By William Doody
The Japanese Yen gained ground against major currencies on Tuesday as a decline in U.S. consumer confidence spooked investors. The Yen was particularly strong against high-yielding, but riskier, commodity currencies in Asia. Declines in Chinese equities increased the likelihood of additional strength in the Yen moving into the second-half of the week.

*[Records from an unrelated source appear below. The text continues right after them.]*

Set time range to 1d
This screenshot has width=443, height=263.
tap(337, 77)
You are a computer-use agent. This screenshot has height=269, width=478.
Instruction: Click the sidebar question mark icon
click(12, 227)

The second consecutive month of declines in U.S. consumer confidence called into question economists’ forecasts for second half growth in the American economy. This was especially worrisome for investors in Asian exporters, whose profits depend heavily on retail customers in the United States. As shares in those retailers sold-off, investors moved those funds into the safe-haven of the Yen. Attention will be focused on the U.S. durable goods report due this morning and the Federal Reserve’s “Beige Book” compilation of economic data scheduled for release later in the day. Again, exporters will be particularly sensitive to the durable goods sales figures. A poor number will most likely result in further equity declines and more gains for the Yen.
We would caution traders that strength in the Yen is almost entirely a product of concern over the rate and strength of global economic growth. It is certainly not a reflection of any inherent strength in the Japanese economy, which remains stagnant. Thus, we believe that Yen-based positions should be short-term in duration and should be designed to hedge against the risk of equity losses due to poor economic data.